ろくでなし子「聞かれなかったから、言わなかっただけ。本名とか年齢とかは」

――そもそも、この事件は被害者は誰?

山口「刑法175条は被害者を想定していない犯罪です。そういう解釈が妥当かどうかは別として、裁判例や実務はそうなっている」

――今年は3Dプリンタで銃を製造した人物が逮捕される事件もあったが、これとの関連性は?

山口「3Dプリンタに警察が興味を持っているとこは推測できます。将来的に規制なりなんなりの立法事実を作りたいのだということも考えられますが、あくまで推測です」

――今回、ろくでなし子さんの釈放を求める署名活動が行われておりましたが、これは釈放に対して効果を発揮したのか?

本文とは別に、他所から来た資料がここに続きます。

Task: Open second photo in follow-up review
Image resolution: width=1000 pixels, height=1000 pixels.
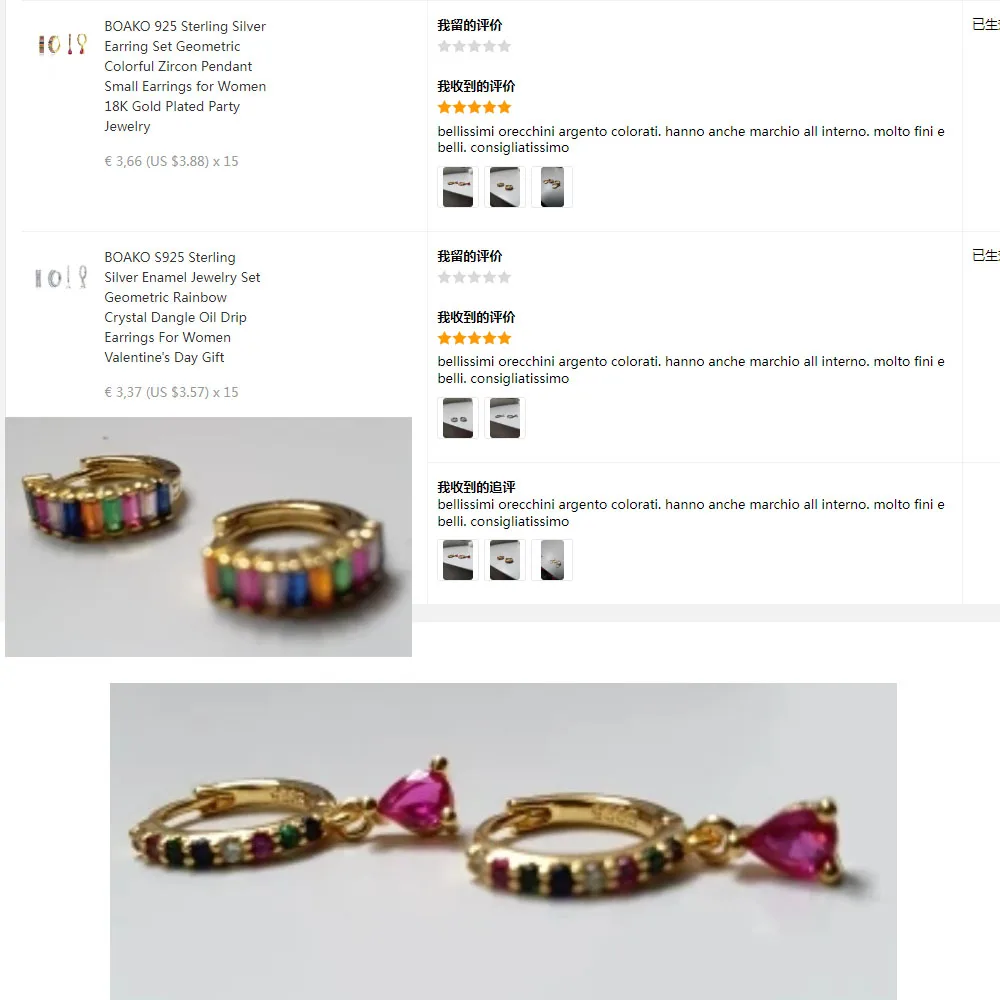Action: [504, 560]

「署名のことについては、私が預かったので説明します。本来であれば、このまま起訴されて、公訴提起されて保釈を勝ち取るときとかに活用すべきものでありました。ですので、今回の準抗告においては署名を裁判所に見せるとかはできていません。ただ、署名に併せてたくさんのメッセージが寄せられたことと、あと署名の数がとても多かったこと。(署名の数が)1万何千になっていますが、このことは本人さんに伝わっていますので、非常に励みになっています。改め署名をなさってくれた皆さんに感謝します」

山口「裁判所の判断に影響したかどうかは、ぼくらは(署名を)添付資料として提出したわけではないんですよね。ただ、世間をこれだけ騒がしている事件だということは、裁判所も慎重な判断をしなくてはいけないという意味で影響はあったとは思いますよ。もちろん、(この署名が裁判所の)決定の理由中に書けるようなものではないですけども」

<了>
(取材・文/昼間 たかし)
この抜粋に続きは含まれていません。